• [Problem]: Line by line, please look for the word "will" in the following records, then copy each line you find it in.

• [Provided material]:
┌────────

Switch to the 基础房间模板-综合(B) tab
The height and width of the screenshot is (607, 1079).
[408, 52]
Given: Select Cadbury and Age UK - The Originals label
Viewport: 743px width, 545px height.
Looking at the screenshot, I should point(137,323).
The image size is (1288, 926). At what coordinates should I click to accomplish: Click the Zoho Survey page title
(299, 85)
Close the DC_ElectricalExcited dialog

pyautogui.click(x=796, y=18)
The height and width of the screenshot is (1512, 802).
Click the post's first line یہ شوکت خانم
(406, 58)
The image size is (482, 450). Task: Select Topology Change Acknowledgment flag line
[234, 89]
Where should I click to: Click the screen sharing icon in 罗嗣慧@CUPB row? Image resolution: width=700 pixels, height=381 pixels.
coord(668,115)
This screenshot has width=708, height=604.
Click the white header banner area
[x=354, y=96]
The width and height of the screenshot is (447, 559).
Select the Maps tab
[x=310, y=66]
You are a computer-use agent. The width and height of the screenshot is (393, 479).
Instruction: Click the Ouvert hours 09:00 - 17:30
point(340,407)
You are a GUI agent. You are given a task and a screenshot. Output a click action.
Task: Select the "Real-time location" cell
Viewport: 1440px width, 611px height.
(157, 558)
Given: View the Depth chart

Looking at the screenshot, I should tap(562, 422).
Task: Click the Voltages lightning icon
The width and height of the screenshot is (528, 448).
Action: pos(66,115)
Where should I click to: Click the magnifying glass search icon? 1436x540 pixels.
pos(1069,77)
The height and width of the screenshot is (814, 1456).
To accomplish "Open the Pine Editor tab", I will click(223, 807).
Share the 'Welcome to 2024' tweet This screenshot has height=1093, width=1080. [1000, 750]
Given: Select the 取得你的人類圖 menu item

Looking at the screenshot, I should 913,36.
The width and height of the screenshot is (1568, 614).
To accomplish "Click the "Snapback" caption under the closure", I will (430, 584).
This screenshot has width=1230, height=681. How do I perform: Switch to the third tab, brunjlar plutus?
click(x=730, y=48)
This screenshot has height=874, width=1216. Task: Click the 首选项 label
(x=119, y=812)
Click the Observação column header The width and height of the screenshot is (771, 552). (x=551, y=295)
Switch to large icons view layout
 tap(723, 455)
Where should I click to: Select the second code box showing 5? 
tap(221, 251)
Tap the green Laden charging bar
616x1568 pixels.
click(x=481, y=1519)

└────────

• [Answer section]:
To accomplish "Open the Pine Editor tab", I will click(223, 807).
To accomplish "Click the "Snapback" caption under the closure", I will (430, 584).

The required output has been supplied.